**Text section:**
──────────────────────────────
Being body and sex positive means, not just accepting, but honoring the body that we have and the sex life that we live. That includes every single type of body and mind. And it includes every sensual and sexual experience and interest that we may have or want to explore. The only limiting factor that we believe in is that it must be consensual, it must be joyful for everyone involved, and it must be true and authentic.

Sex in Asatru is seen as a very natural activity. Just like any other species, sex is a part of our daily lives, it's a source of pleasure, a source of potential pro-creation, and it's a source of celebration. Yes, sex in Asatru is a celebration of life. Without sex, we wouldn't have life. So, exploring our sexual interests are crucial for a healthy life.

Sex and Marriage

Marriage in Asatru works a bit differently from many other faiths. Really a marriage in Asatru, for most people, is more a celebration of our love relationship(s). It is a way to honor what we have been building so far and what we plan to continue to build in the coming years. A marriage in Asatru is not necessarily for life. It can be, naturally. But it can also be a shorter period or an eternal marriage. In Asatru, it is optional whether you want to define a duration for the marriage.

Now, sex and marriage in Asatru are seen as two distinct things. Sex is one thing and marriage is another thing. Thus, you may choose to have sex before, during, and after marriage with any person and any number of people. You may also choose not to. Meaning, whether you want an open or a closed relationship is completely up to you and what you decide in your relationship(s). The key factor is that you are on the same page, completely transparent and honest, and that every person involved are comfortable with the situation.

This, naturally, makes the pagan world one of the most inclusive and diverse groups of people and faiths in this world. Monogamous and non-monogamous, or polyamorous, relationships are all welcome on the same level and it is not a direct matter of the faith. Likewise, whether we are together with men, women, or a mix is also not a concern of the faith. It is something that we decide for ourselves together with our partner(s).

Sex as a Ritual

In Asatru, among other pagan faiths, sensual and sexual activity can also be included in various rituals. However, it is important to notice that this is not at all necessary for the practice. Though, many do find meaning in combining their sex life and their faith.

Sex rituals in paganism can include solo activities, sex with one or more partners, and sex as part of a group setting. Like the act of having sex and the distinction between sex and marriage, sharing sex among more people is for many pagans a very natural thing to do. Sex is seen as an act of love for ourselves and others involved, it is a time of pleasure, and it is a veneration and celebration of life, nature, and the gods.

However, this open mindset is, generally speaking, not an invitation to expect sex or any other romantic activity from any pagan. Naturally, just like we are open-minded, we are also very conscious of who we invite into our lives. Sex should be meaningful in general, but especially, when speaking of sex as a ritual.

It is also important to notice that sex rituals are usually not of the type that we may stumble upon in videos online. It can be, but often these videos are made for different purposes and often by people who are not actively engaged in a pagan faith. However, we also do not condemn or judge what is right or wrong. Very few things in life are de facto right or wrong. Other matters are up for personal evaluation.

Body and sex positivity is the key to celebrating life through some of the most intense feelings and sensations that we humans get to experience. That is a key part of a healthy life. Our bodies and our sex lives are meant to be honored, to be explored, and to be celebrated throughout our lives. Our bodies are the channel through which we get to experience some of these intense feelings and sensations that sex, among other things, can reveal for us.
──────────────────────────────
**Provided data:**
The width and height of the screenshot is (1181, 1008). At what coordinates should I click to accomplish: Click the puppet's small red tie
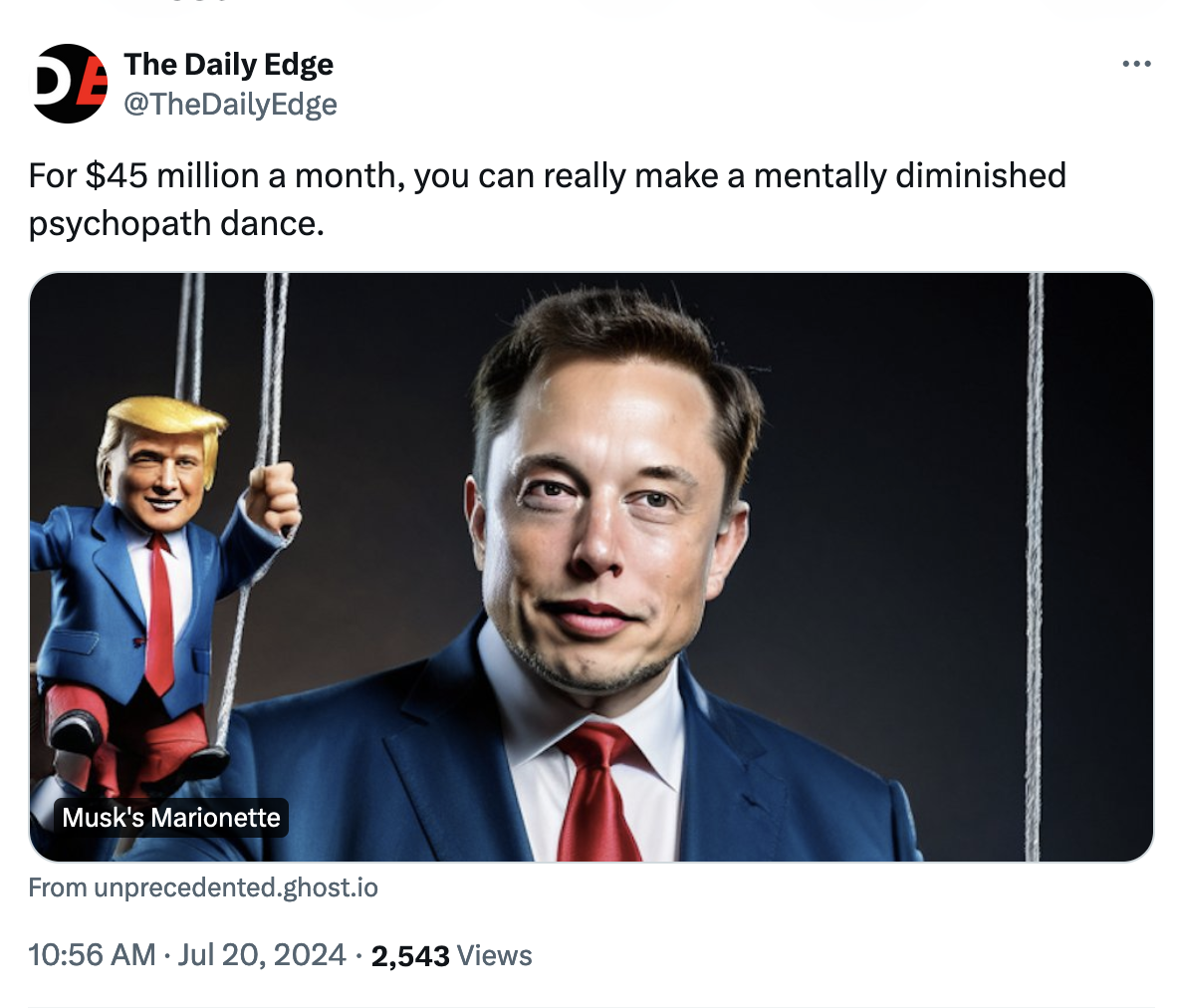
──────────────────────────────
**Exercise tasks:**
1. Answer these questions from the text on sex in Asatru:
(a) What three conditions does the text name as the only limiting factor?
(b) What lengths of marriage does the text say are possible in Asatru?
(c) What forms can sex rituals in paganism include, according to the text?
2. Reproduce the passage from the text on sex in Asatru starting at "In Asatru, among" and ending at "and the gods.".

**Expected outputs:**
1.
(a) It must be consensual, joyful for everyone involved, and true and authentic.
(b) A marriage can be for life, for a shorter period, or eternal, and defining a duration is optional.
(c) They can include solo activities, sex with one or more partners, and sex as part of a group setting.

2.
In Asatru, among other pagan faiths, sensual and sexual activity can also be included in various rituals. However, it is important to notice that this is not at all necessary for the practice. Though, many do find meaning in combining their sex life and their faith.

Sex rituals in paganism can include solo activities, sex with one or more partners, and sex as part of a group setting. Like the act of having sex and the distinction between sex and marriage, sharing sex among more people is for many pagans a very natural thing to do. Sex is seen as an act of love for ourselves and others involved, it is a time of pleasure, and it is a veneration and celebration of life, nature, and the gods.